A couple of things I try to keep in mind are:
  • Turn off the cumputer during creative time.
  • Good communication - let customers know you are thinking of them - even if it is not the minute they contact you. (scheduled regular times to communicate are as good as instant response for most things)
  • My Etsy shop - or even the purchase someone made there - is not necessarily the #1 priority for the rest of the world!
  • My back can only take so many hours at the sewing machine
I try to have a schedule for my self and my shop.
7:30-9:00 - On computer (drinking coffe): update blog, check convos, check GA, respond to overnight sales, plan day
9:00-9:15 - Turn off computer and get ready for work (I needed to add this 'cause I was still in my robe at 3:00 pm some days):get dressed, comb hair, etc
'til 1:00 - Studio time (trained myself ala Pavlov to pace according to NPR radio): work on new stuff, uninterupted.
1:00-2:00 - HEALTHY lunch while checking computer (also started after finding I was forgetting lunch and eating crap at 3:00): check for new convo, sales, renews, etc
2:00 - 6:00 - either back in studio, photosessions, or supply shopping/idea research: I try to consolodate getting out for supplies and ideas on Tuesdays and (if needed) Thursdays. Photo session are usually on Fridays for sure, and as needed otherwise.
Evenings are variable; Amazing Race, House and Project Runway allow me opportunities to retouch photos, update spreadsheets, etc while watching and not feeling totally guilty!
It would be nice to take weekends off, but for example this past weekend, Sales were great early Saturday, so needed to do some quick replenishing (not a bad thing!), so they tend to be just ad hoc, but with time for Jon for sure! I also have to schedule a walk in the middle of the day. My back is starting to feel the hours of computer and sewing machine time - and Gina (my dog) is feeling neglected.

Well off I go - must keep to schedule!

Saturday, October 3, 2009

Local Color - Madison WI

I have the distinct honor of living in one of the finest areas of the US. Madison Wisconsin is my home town and, although I have traveled a lot, still my favorite town. The reasons are many, but at this time of year the Farmers Market is alive with the abundance of the midwest. Flowers, fruits, veggies, organic meats... and - this being Wisconsin - every kind of cheese you can imagine!

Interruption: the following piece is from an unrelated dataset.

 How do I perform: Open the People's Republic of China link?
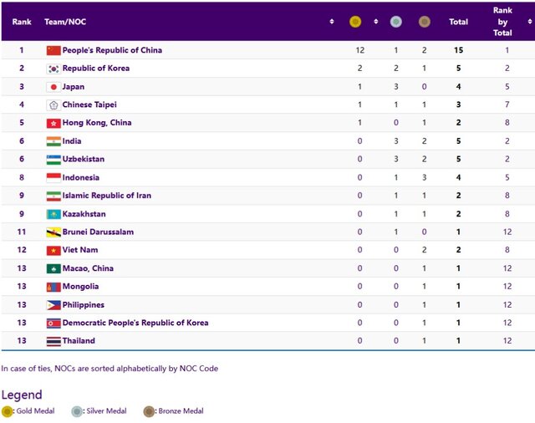112,50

The colors this morning were amazing! Even the pumpkins have evolved from the same old orange to a pottery-like variety of "glazes".

The gardners were harvesting the straw flowers, glads and  so many others, while also getting ready to plant the mums and other fall plantings. The peppers were amazing - every color and every taste from hot to sweet! One of the great benefits of being a university town, is that the visiting students from all over the world end up staying or at least their various ethnic heritages influence. Consequently there are always new and interresting edibles to see and try.

Finally, Madison is the site of what (in my humble opinion) is one of the most beautiful goverment seats in our nation. The WI state capital. Here is one outside view, but the inside is what is truly remarkable with the marble and murals. ( The model with the fall foliage is me - nice to meet you!)
Time to go home now, with my carmel apple, goat cheese, pumpkin flax bread, one pound of a mix of 10 varieties of tiny potatoes, wax beans, and leeks!